PROBLEMS AND TASKS:
a - From the aou_atlas_cohort source, extract the part between "#' Retrieve a" and "other package functions.", inclusive.
b - Answer these questions using the aou_atlas_cohort source:
(i) Which function is used to generate observation periods for each subject?
(ii) What is the default value of the `collect` argument?
(iii) What is the ID of the stroke cohort definition in the ATLAS demo?

READING PASSAGE:
R/aou_atlas_cohort.R

Defines functions aou_atlas_cohort

Documented in aou_atlas_cohort

#' Retrieve a cohort from ATLAS for use in All of Us
#'
#' Retrieves a cohort definition from ATLAS and generates the cohort in All of
#' Us. Observation periods are first generated for each subject using the
#' `aou_observation_period()` function.The resulting cohort is a table with the
#' cohort start and end dates for each person_id.
#' @details The function is based on a similar function in
#'   <https://github.com/cmayer2/r4aou> with some tweaks to generate the
#'   appropriate observation periods and incorporate other package functions.
#'   Please see the [online
#'   vignette](https://roux-ohdsi.github.io/allofus/articles/atlas.html) for
#'   additional details.
#' @param cohort_definition A cohort definition generated using
#'   `getCohortDefinition() from ROhdsiWebApi`
#' @param cohort_sql The cohort_sql generated using `getCohortSql() from
#'   ROhdsiWebApi`
#' @inheritParams aou_observation_period
#' @inheritParams aou_sql
#' @inherit aou_observation_period details
#' @return A dataframe if `collect = TRUE`; a reference to a remote database
#'   table if not. The SQL query used to generate the cohort is stored as an
#'   attribute.
#' @export
#'
#' @examplesIf on_workbench()
#' # generate a simple stroke cohort
#' # see https://atlas-demo.ohdsi.org/#/cohortdefinition/1788061
#' # If this cohort is not available, you can create one, or choose one already made.
#' # aou_cohort_example contains the results of
#' # cd <- ROhdsiWebApi::getCohortDefinition(1788061, "https://atlas-demo.ohdsi.org/WebAPI")
#' # cd_sql <- ROhdsiWebApi::getCohortSql(cd, "https://atlas-demo.ohdsi.org/WebAPI")
#'
#' cohort <- aou_atlas_cohort(
#'   cohort_definition = aou_cohort_example$cd,
#'   cohort_sql = aou_cohort_example$cd_sql
#' )
#'
#' # print query that was executed
#' cat(attr(cohort, "query"))
#'
aou_atlas_cohort <- function(cohort_definition,
                             cohort_sql,
                             debug = FALSE,
                             collect = FALSE,
                             ...,
                             con = getOption("aou.default.con")) {
  if (!("id" %in% names(cohort_definition))) {
    cli::cli_abort(
      c("This function is designed to be used with cohort definitions created by {.code ROhdsiWebApi::getCohortDefinition()}",
        "Please see example in the documentation.",
        "i" = "Use {.code remotes::install_github(\"ohdsi/ROhdsiWebApi\")} to install ROhdsiWebApi."

INFORMATION PROVIDED:
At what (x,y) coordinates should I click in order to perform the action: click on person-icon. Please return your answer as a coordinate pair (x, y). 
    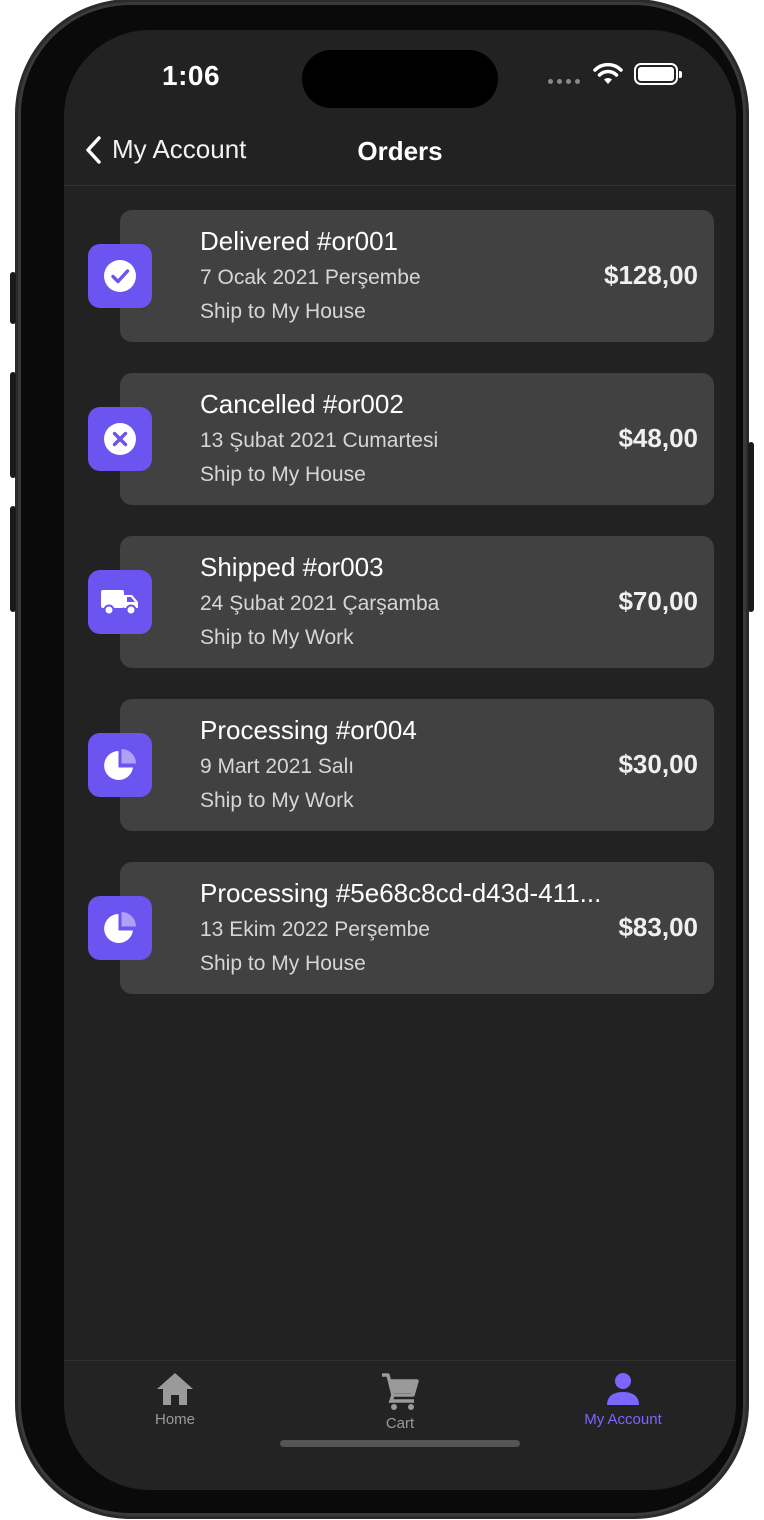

SOLUTIONS FOR EACH TASK:
a -
#' Retrieve a cohort from ATLAS for use in All of Us
#'
#' Retrieves a cohort definition from ATLAS and generates the cohort in All of
#' Us. Observation periods are first generated for each subject using the
#' `aou_observation_period()` function.The resulting cohort is a table with the
#' cohort start and end dates for each person_id.
#' @details The function is based on a similar function in
#'   <https://github.com/cmayer2/r4aou> with some tweaks to generate the
#'   appropriate observation periods and incorporate other package functions.

b -
(i) `aou_observation_period()`
(ii) FALSE
(iii) 1788061